--- Dataset Enclosed Below ---

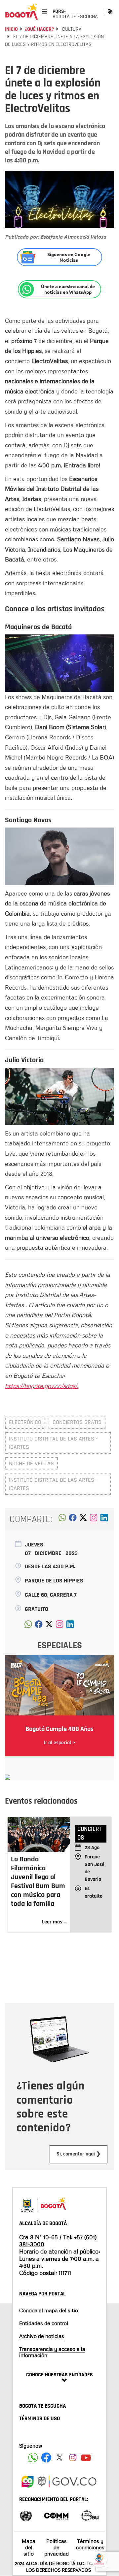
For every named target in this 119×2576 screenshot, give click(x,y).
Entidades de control (43, 2323)
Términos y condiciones (90, 2544)
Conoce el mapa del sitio (48, 2310)
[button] (62, 1519)
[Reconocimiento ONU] (25, 2515)
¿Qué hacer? (39, 29)
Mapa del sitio (28, 2547)
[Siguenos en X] (59, 2457)
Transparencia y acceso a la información (52, 2352)
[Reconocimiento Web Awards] (90, 2515)
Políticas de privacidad (56, 2547)
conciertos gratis (77, 1422)
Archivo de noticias (41, 2336)
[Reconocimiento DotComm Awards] (56, 2515)
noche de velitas (31, 1463)
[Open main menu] (44, 11)
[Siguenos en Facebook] (33, 2457)
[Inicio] (21, 11)
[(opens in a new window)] (93, 1519)
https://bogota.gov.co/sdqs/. (41, 1385)
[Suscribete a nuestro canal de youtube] (86, 2457)
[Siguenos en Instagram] (73, 2457)
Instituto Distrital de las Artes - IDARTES (53, 1443)
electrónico (25, 1422)
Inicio (11, 29)
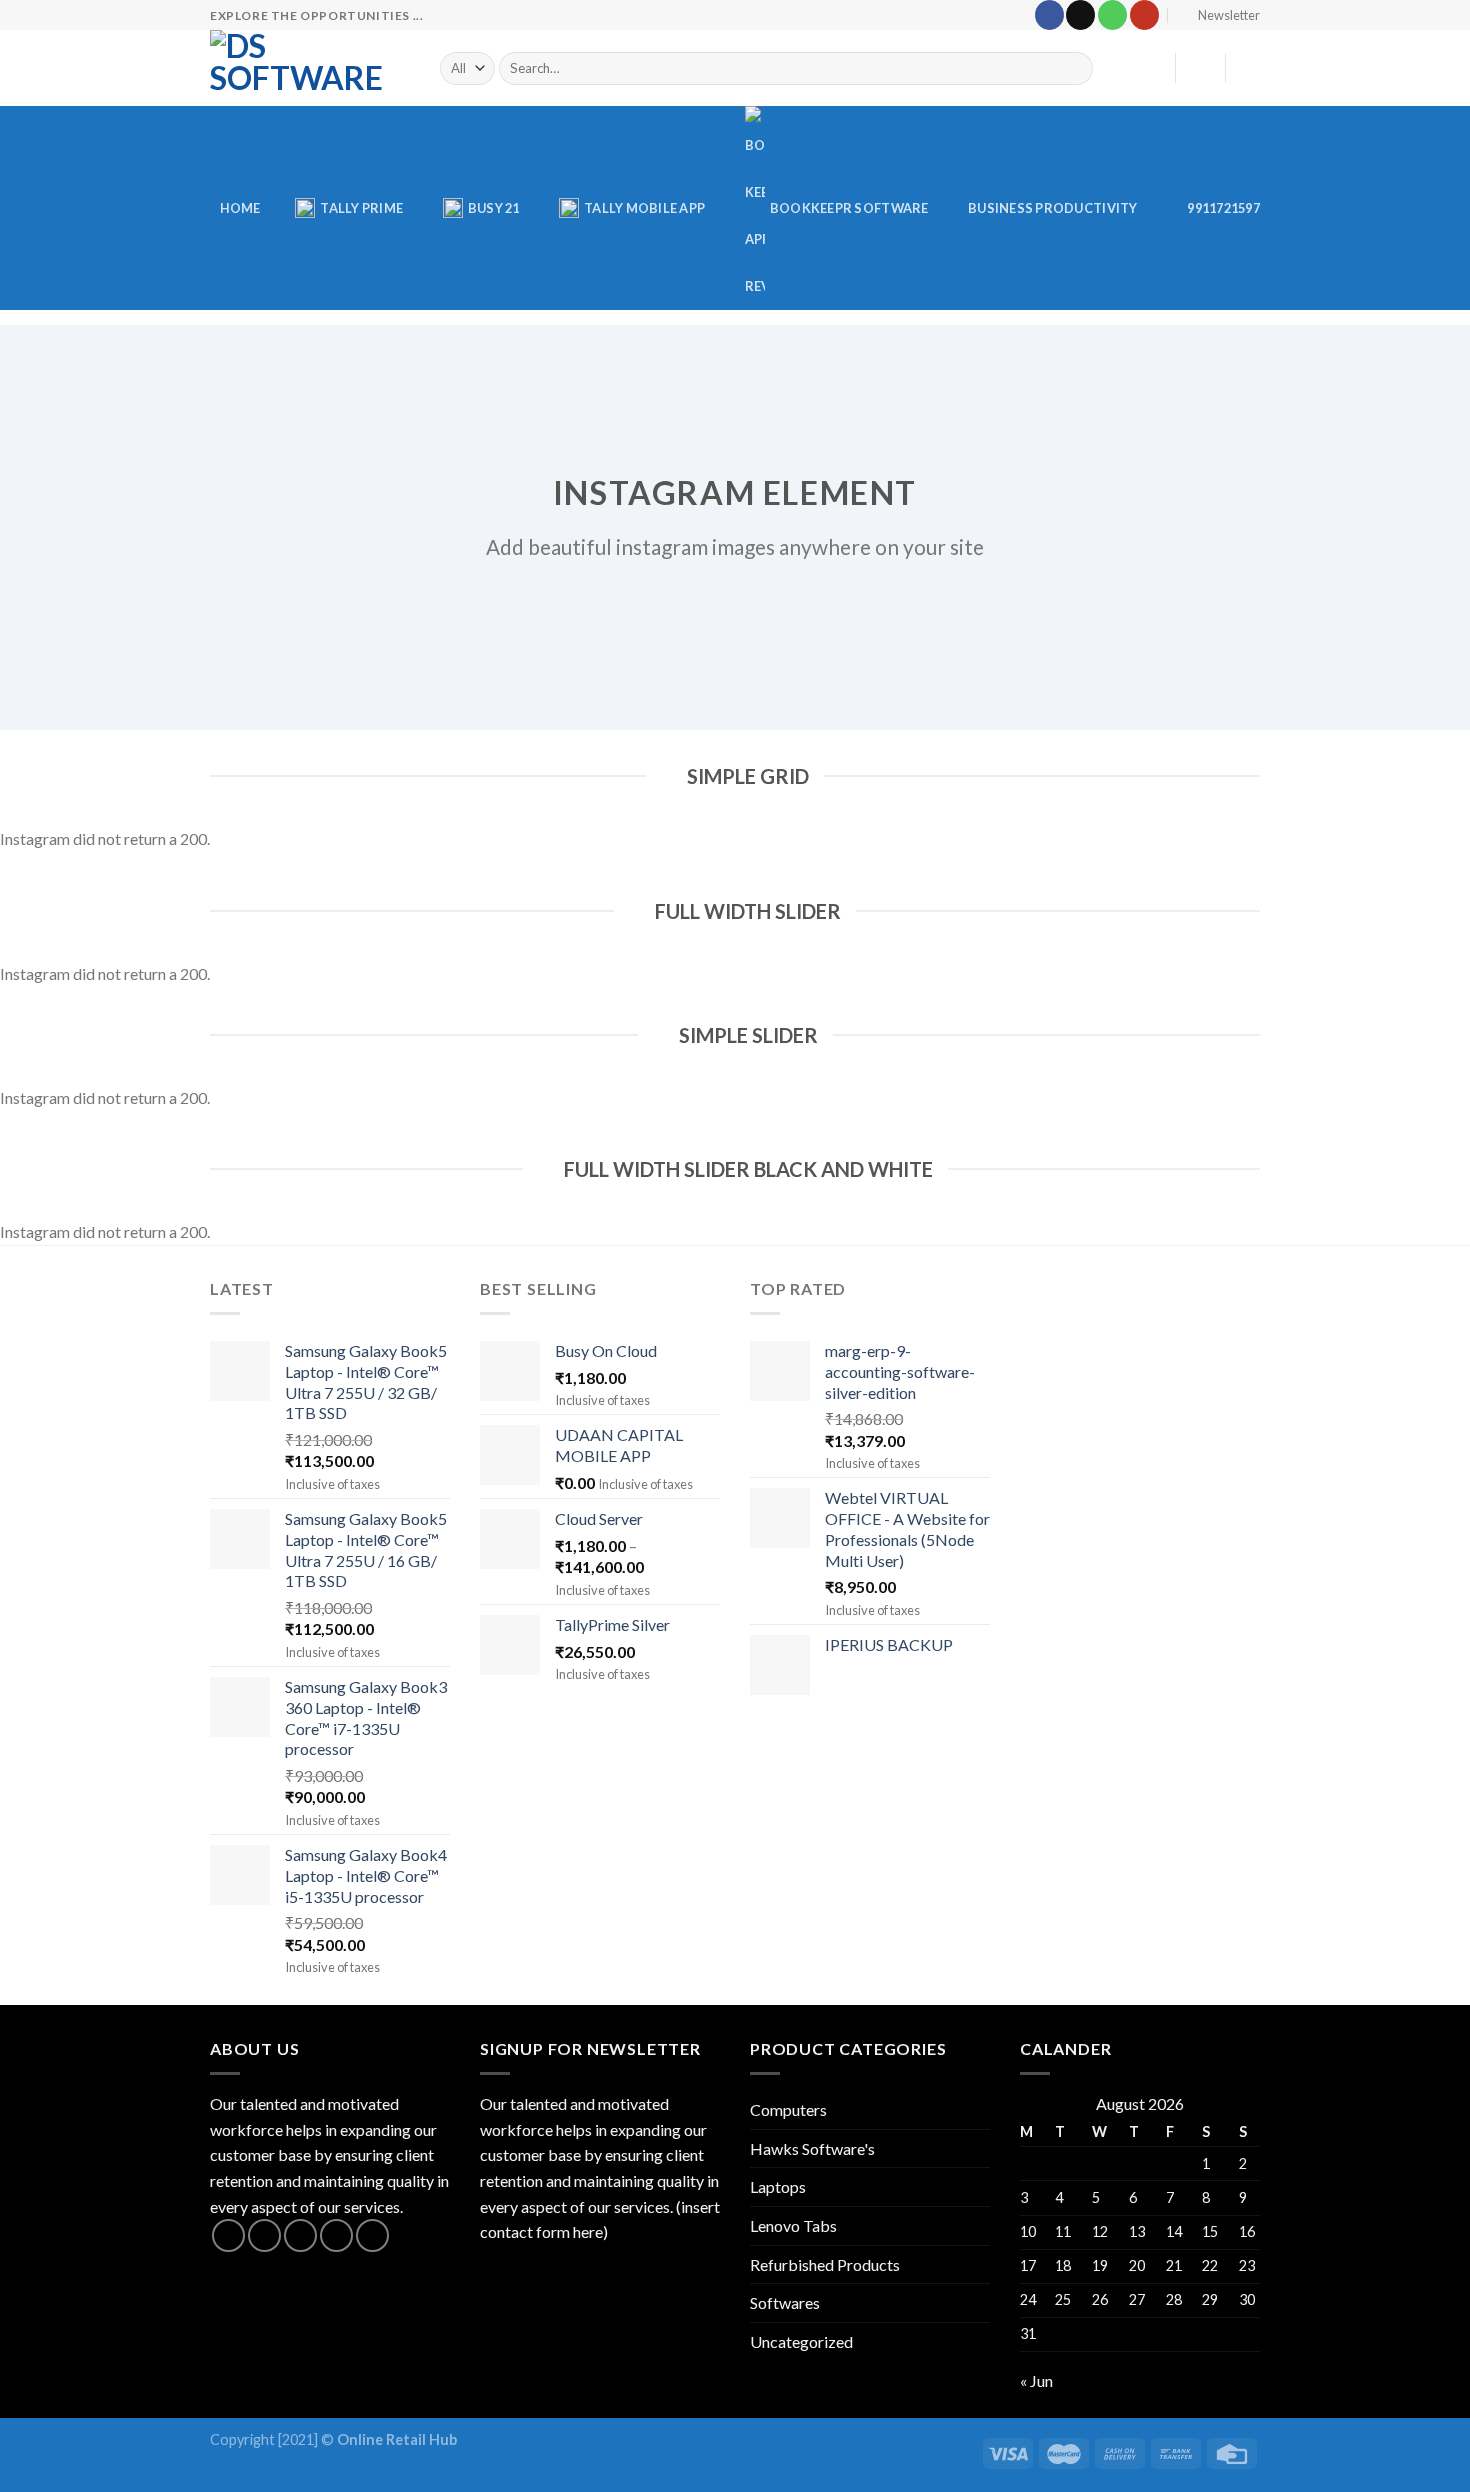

--- End of Enclosed Dataset ---

• Exercise objective: The answer must be an exact copy of the lines from the one containing "[Reconocimiento Web Awards] (90, 2515)" through the last line of the records, with no pictures included.

• Final answer:
[Reconocimiento Web Awards] (90, 2515)
Políticas de privacidad (56, 2547)
conciertos gratis (77, 1422)
Archivo de noticias (41, 2336)
[Reconocimiento DotComm Awards] (56, 2515)
noche de velitas (31, 1463)
[Open main menu] (44, 11)
[Siguenos en Facebook] (33, 2457)
[Inicio] (21, 11)
[(opens in a new window)] (93, 1519)
https://bogota.gov.co/sdqs/. (41, 1385)
[Suscribete a nuestro canal de youtube] (86, 2457)
[Siguenos en Instagram] (73, 2457)
Instituto Distrital de las Artes - IDARTES (53, 1443)
electrónico (25, 1422)
Inicio (11, 29)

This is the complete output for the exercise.